This case of smart watch detected cold drink-induced paroxysmal AF illustrates several practical lessons for clinicians who care for patients with palpitations. The first lesson is the valuable role direct-to-consumer smart watches can play in helping identify arrhythmic causes of palpitations. The arrhythmia most reliably detected by wearable smart devices—and the one most studied—is AF [3, 19, 20]. A recent prospective study of 5 commercially available smart devices tested their ability to detect and correctly identify AF in a real-world cohort of 201 cardiology patients [21]. 30% of patients were in AF at the time of testing. Devices commonly deemed the tracings inconclusive, the prevalence of which varied by device, ranging from 17 to 26%. Though the smart devices were unable to interpret inconclusive tracings, cardiologists were able to interpret nearly all of them. This demonstrates the need for physician confirmation or overread of smart device tracings, both those the device could and could not interpret. Nearly all tracings taken in the study were clinically useful in the AF diagnostic evaluation. Apart from inconclusive cases, these 5 smart devices performed equally well, with high sensitivity and specificity for AF [21]. Other studies have also required clinician arrhythmia confirmation, as in our case [22, 23].

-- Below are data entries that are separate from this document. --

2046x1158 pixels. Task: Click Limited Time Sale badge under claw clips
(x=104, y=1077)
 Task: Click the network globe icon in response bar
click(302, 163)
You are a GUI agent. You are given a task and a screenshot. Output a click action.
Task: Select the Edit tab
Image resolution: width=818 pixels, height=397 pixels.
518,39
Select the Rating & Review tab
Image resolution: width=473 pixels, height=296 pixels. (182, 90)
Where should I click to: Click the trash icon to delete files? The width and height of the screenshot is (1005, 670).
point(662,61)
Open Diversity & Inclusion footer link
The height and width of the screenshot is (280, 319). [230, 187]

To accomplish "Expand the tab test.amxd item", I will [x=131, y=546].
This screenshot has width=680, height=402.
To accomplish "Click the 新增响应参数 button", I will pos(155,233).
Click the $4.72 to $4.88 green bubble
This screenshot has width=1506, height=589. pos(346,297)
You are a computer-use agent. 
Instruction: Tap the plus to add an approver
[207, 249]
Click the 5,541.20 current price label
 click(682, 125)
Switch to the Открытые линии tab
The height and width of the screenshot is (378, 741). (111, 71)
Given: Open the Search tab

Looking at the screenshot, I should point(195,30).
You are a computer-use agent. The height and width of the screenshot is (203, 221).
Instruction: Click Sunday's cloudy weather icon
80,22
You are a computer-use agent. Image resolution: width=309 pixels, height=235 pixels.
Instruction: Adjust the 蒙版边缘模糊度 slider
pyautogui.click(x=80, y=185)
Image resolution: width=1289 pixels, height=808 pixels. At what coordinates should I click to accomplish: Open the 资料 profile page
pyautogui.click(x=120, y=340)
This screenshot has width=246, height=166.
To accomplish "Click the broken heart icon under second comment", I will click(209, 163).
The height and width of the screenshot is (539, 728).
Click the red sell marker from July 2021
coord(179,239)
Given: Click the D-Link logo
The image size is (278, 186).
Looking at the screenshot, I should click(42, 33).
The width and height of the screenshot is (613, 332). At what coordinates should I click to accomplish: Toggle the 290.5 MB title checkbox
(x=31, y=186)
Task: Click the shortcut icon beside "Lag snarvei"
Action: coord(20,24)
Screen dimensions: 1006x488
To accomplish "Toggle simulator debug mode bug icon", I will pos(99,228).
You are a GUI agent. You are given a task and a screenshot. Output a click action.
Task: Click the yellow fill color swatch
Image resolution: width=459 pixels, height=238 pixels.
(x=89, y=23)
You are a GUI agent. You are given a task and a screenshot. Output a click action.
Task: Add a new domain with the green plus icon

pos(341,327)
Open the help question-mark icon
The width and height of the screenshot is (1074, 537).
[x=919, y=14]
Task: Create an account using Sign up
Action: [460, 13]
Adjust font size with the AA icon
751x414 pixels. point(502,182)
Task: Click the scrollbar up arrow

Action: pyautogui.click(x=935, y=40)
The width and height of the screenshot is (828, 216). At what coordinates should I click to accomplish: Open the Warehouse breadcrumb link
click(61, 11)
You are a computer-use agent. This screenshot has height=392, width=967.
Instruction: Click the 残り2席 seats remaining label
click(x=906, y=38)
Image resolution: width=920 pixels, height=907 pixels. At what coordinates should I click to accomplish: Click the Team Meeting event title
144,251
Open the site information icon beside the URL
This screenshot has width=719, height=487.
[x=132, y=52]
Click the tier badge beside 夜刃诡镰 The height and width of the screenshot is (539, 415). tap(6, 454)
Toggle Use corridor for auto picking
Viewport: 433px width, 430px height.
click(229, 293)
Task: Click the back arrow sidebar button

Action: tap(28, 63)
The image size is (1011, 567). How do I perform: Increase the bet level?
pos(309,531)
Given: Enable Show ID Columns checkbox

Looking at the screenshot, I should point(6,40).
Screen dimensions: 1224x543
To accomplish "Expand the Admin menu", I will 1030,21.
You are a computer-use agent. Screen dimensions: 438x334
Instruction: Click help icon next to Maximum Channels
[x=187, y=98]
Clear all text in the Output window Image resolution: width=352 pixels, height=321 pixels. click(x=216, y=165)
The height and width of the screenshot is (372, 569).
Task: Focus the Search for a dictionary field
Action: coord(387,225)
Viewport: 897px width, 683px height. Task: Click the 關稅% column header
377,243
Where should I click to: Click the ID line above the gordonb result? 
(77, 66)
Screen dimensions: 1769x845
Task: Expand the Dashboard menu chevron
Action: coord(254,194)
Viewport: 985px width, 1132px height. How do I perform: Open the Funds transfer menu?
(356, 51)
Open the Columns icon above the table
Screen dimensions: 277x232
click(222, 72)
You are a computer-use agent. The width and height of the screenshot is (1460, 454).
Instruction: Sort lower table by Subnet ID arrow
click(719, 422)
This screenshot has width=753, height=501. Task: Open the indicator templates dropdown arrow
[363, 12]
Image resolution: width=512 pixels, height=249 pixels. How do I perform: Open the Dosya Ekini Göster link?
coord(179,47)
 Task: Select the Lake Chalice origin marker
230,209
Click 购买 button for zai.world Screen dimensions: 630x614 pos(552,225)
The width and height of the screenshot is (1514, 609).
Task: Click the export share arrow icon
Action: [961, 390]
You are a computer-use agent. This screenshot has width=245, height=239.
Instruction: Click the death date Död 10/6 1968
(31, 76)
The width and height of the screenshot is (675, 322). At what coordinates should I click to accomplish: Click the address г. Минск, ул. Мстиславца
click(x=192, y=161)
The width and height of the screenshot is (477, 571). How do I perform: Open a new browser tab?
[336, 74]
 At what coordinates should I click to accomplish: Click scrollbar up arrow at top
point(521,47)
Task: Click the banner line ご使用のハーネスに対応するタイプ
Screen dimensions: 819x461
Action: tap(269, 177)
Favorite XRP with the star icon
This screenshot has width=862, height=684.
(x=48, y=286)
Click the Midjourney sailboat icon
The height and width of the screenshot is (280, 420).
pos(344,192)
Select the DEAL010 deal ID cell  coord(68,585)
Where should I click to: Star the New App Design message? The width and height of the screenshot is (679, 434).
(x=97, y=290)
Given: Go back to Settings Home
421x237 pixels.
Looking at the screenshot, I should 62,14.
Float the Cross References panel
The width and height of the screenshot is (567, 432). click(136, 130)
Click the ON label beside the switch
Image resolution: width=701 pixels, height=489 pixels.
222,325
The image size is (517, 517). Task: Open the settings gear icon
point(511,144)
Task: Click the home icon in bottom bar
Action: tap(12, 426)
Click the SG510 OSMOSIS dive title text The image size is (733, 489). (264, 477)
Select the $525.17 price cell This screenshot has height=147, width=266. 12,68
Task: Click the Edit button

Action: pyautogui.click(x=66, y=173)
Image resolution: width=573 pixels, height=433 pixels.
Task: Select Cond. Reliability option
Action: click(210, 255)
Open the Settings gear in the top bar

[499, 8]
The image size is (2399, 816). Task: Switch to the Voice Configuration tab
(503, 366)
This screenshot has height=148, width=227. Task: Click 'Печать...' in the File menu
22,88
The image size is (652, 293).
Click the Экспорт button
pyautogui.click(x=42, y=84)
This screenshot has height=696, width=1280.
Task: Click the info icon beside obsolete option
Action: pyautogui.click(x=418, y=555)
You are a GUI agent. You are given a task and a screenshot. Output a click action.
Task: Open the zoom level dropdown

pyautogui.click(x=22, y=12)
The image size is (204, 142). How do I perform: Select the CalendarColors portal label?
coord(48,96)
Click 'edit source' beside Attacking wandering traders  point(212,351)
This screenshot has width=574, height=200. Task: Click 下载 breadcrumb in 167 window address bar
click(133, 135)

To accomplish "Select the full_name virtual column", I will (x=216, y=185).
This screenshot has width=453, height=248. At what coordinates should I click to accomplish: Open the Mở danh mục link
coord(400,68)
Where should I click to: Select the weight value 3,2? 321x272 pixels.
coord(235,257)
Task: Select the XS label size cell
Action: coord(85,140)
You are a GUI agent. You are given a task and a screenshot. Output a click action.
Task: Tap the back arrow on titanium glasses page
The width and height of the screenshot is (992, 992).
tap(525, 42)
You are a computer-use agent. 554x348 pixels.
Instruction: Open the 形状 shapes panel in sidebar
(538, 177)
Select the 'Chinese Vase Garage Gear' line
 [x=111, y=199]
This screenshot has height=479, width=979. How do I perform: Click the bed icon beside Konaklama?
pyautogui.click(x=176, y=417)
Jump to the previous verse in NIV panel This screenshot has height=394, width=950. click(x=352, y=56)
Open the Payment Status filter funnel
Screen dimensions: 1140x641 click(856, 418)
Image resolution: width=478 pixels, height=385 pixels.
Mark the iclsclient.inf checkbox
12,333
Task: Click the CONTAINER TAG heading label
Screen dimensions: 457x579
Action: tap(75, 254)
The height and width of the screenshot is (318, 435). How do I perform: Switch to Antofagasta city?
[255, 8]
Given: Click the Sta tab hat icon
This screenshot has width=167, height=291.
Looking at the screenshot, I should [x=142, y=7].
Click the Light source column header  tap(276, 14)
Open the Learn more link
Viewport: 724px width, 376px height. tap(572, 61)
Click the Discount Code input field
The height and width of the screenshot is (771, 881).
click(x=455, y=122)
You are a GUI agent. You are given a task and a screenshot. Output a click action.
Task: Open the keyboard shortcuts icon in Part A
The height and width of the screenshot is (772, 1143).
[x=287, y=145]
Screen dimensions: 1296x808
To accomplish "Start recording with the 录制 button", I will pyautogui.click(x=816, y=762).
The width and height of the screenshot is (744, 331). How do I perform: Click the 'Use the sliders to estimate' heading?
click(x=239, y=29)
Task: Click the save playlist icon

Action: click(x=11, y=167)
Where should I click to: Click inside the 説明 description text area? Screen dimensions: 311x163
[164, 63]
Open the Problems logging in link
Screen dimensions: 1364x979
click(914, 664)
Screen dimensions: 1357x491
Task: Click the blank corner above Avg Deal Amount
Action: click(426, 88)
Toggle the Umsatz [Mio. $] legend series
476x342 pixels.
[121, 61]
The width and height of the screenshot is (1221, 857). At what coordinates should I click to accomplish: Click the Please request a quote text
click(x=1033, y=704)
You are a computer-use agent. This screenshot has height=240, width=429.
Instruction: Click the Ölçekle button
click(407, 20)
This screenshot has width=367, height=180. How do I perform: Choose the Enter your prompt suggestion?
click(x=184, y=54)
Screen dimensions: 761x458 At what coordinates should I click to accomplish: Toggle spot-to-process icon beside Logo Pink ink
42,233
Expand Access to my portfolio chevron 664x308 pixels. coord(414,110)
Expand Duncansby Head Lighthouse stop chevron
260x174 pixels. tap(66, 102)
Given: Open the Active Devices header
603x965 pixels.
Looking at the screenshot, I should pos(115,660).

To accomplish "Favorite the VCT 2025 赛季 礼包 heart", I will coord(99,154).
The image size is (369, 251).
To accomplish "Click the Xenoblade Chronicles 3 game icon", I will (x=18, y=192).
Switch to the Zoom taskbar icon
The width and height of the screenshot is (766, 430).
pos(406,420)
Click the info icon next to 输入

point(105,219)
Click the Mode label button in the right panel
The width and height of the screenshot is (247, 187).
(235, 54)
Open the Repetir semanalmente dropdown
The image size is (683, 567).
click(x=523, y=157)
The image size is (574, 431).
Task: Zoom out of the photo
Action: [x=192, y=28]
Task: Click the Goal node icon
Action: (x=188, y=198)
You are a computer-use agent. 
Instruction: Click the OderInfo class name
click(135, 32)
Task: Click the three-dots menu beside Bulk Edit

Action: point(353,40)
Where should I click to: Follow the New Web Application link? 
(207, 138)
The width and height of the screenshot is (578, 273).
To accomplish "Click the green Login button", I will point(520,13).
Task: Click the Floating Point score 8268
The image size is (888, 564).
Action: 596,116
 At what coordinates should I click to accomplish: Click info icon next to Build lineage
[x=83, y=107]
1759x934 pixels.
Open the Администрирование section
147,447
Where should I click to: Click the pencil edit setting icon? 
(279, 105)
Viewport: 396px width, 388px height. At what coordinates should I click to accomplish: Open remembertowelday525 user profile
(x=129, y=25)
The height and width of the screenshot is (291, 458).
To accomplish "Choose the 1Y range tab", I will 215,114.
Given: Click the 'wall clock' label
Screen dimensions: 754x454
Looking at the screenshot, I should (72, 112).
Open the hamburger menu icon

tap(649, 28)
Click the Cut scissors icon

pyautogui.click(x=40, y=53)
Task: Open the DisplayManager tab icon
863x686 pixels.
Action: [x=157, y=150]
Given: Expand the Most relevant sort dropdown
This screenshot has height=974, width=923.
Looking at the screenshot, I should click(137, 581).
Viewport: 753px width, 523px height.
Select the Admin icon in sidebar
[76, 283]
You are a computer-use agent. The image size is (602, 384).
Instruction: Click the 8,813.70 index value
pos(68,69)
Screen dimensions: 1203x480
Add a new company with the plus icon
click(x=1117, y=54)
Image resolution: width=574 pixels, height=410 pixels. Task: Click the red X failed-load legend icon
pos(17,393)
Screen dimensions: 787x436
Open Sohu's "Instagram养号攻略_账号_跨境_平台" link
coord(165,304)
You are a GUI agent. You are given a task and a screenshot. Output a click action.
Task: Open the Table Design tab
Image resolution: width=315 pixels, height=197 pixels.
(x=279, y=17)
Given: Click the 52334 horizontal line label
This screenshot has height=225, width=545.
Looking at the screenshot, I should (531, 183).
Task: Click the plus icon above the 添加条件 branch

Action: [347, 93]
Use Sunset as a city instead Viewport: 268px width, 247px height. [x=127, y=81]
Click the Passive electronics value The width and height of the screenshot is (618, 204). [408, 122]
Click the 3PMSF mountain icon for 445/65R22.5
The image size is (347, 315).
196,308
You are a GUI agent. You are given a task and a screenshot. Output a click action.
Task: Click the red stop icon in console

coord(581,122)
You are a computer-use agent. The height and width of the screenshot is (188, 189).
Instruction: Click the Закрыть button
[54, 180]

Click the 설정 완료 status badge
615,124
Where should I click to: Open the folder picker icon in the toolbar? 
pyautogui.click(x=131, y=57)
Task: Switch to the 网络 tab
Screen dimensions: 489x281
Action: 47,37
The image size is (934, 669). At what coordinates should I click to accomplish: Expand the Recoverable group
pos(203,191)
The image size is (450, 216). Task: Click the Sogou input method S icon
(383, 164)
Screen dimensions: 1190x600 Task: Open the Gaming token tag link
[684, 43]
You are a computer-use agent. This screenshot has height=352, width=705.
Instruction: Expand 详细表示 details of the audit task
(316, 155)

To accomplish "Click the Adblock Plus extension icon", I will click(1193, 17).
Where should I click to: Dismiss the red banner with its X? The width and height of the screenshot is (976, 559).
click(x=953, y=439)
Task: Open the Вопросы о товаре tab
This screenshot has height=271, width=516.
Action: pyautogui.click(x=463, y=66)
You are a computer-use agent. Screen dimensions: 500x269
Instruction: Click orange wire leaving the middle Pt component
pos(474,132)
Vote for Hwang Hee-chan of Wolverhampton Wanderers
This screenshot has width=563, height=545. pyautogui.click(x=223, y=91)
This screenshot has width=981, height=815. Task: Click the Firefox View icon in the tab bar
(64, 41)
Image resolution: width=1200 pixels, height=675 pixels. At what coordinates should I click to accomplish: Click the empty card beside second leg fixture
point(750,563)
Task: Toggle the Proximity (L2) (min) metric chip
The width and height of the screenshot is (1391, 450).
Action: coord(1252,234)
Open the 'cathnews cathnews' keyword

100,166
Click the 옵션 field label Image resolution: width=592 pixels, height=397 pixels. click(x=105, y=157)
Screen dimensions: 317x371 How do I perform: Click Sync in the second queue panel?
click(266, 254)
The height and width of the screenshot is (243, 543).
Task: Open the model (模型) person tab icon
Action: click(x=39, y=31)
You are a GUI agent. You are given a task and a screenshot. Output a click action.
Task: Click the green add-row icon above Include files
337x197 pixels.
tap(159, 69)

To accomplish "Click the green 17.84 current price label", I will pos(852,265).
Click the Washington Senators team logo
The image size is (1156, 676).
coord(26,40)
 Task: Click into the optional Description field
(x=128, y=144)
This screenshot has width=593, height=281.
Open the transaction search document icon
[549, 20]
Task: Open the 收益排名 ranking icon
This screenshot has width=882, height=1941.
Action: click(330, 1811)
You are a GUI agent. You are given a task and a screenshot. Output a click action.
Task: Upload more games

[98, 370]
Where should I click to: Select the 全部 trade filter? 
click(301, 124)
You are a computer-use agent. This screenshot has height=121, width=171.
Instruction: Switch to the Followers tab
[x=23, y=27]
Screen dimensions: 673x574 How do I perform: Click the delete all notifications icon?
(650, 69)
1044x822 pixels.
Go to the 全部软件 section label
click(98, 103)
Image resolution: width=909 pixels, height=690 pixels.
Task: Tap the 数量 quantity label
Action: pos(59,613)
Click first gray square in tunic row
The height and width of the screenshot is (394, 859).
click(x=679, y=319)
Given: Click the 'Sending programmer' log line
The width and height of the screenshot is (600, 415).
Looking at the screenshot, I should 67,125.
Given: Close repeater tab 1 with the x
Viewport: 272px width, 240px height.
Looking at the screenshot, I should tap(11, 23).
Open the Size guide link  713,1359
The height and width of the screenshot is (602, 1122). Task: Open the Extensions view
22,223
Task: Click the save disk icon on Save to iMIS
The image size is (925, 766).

The critical contribution to palpitation diagnostics made by smart watches is accentuated when the limitations of post-discharge monitoring are highlighted. Our patient had 2 palpitation episodes over 5 years and was unlikely to benefit from a short run of home monitoring. Outside the cardiology suite, generalists are advised to “…restrict a 24-hour Holter monitor to patients who have at least daily symptoms, a 48-hour Holter monitor to those with symptoms on most days, and a seven-day monitor to those with weekly symptoms, even if the 12-lead [ECG] is normal. Inappropriate use of short periods of ambulatory monitoring for infrequent symptoms is cumbersome for patients, delays the diagnosis, and is costly.” [24].
Lacking a tracing of the cold-induced rhythm 5 years prior limits us from assigning it a diagnosis of AF with certainty, as other etiologies are possible [19, 20]. AF, however, is the most probable etiology for that prior episode given his recent AF diagnosis.
The second lesson we can learn is that some cases of paroxysmal AF have modifiable ingestion triggers, in this case, cold drink, a condition sometimes called Cold Drink Heart [7, 8, 10, 16,17,18, 25]. Some patients are more susceptible to AF when cold trigger exposure occurs following exercise or strenuous exertion [16, 17]. Patients with cold drink or food-triggered AF have variable degrees of cold sensitivity. In some patients, AF is always or nearly always triggered with rapid ingestion of cold drink, which is not true for most Cold Drink Heart patients.
Helping patients make the causal connection between trigger and AF—or simply validating a connection patients have already drawn—allows clinicians to collaborate with their patients in devising a strategy for trigger reduction. Many clinicians, however, are unaware that cold drink and food can trigger AF and have been known to dismiss patient claims that cold drink precipitates their paroxysmal AF [7]. To address this, one large U.S. medical group included a cold drink prompt for physicians in their clinical decision support tool for the comprehensive management of AF in the ED [26]. The support tool reminded physicians to ask patients with intermittent AF if they had noticed that ingesting cold drink/food precipitated AF within seconds or minutes of ingestion. Along with the cold drink prompt, the support tool reminded physicians to inquire about alcohol ingestion, another modifiable AF trigger [9, 27,28,29].
Cold drink avoidance has been reported by Cold Drink Heart patients to reduce AF recurrence [7, 10, 18]. A study of patients with trigger-induced paroxysmal AF found trigger reduction decreased AF events [29]. The number of patients in this trial with triggers of cold drink or food was quite small (n = 5), preventing a meaningful analysis of this particular subcohort. The relative safety and low cost of a trigger reduction strategy lends itself to an informal n = 1 trial. If successful, trigger reduction may be a simple means of reducing the number of AF episodes, which may reduce AF-related symptoms, need for urgent medical care, and missed days of work.
In sum, we report a case of cold drink-triggered AF whose diagnosis was aided by an informative 1-lead ECG tracing captured by a smart watch. Clinicians caring for patients with transitory palpitations should inquire about cold drink triggers and use available smart watch tracings as diagnostic adjuncts.